I Don’t Give a Crap About Science

By Bbenzon @bbenzon
I originally published this in The Valve, 25 March 2010. I republished it once before at New Savanna and I think it's worth republishing, this time in the context of my extensive posting on digital humanities, which is sometimes subject to an unproductive discussion of humanistic vs. scientific method. In these discussions the opposed methods are ideological formations more than actual procedures real people use to arrive at more or less reliable knowledge.
Let me repeat that: I don’t give a crap about science. And again, just so you know I mean business: I don’t give a crap about science. Though just what kind of business I mean, well...
From which it follows, as the night the day, that I’m not interested in making the study of literature more scientific. I certainly want to see literary studies change in certain ways, use new ways of thinking—and of organizing and publishing our work. But making it “more scientific” is not part of the program.

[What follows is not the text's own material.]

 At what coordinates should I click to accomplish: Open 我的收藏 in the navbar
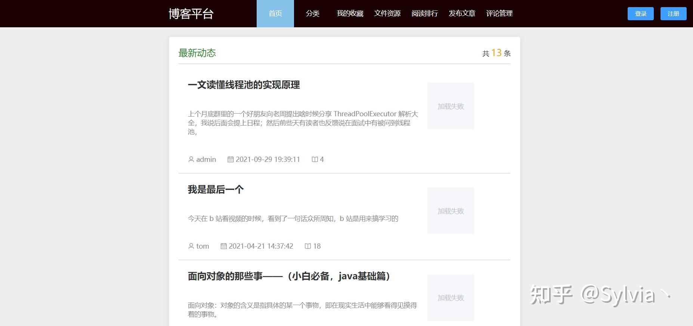pyautogui.click(x=350, y=13)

Still, when I say “I don’t give a crap about science,” what do I mean? Anyone who has more than a casual acquaintance with my work knows that I frequently cite work in, e.g. cognitive science, neurobiology, and actually use those ideas in the body of my text. Until few years ago I only got three academic journals, PMLA, Science, and Nature. Then I dropped PMLA (not all that interesting), a year later I dropped Nature (too expensive), and finally, alas, Science (not as expensive as Nature, but still too much). It thus seems unlikely that I intend “I don’t give a crap about science” to have its most obvious meaning, that is: I don’t give a crap about science.
I mean something else.
Most intimately, most closely at hand, I mean that I don’t worry about whether or not my work is sufficiently scientific. I worry about whether or not it is interesting, about rigor and coherence, about whether the prose is clear and, as appropriate, elegant. But is it scientific? Not an issue. Nor is it an issue I worry about in the work of others.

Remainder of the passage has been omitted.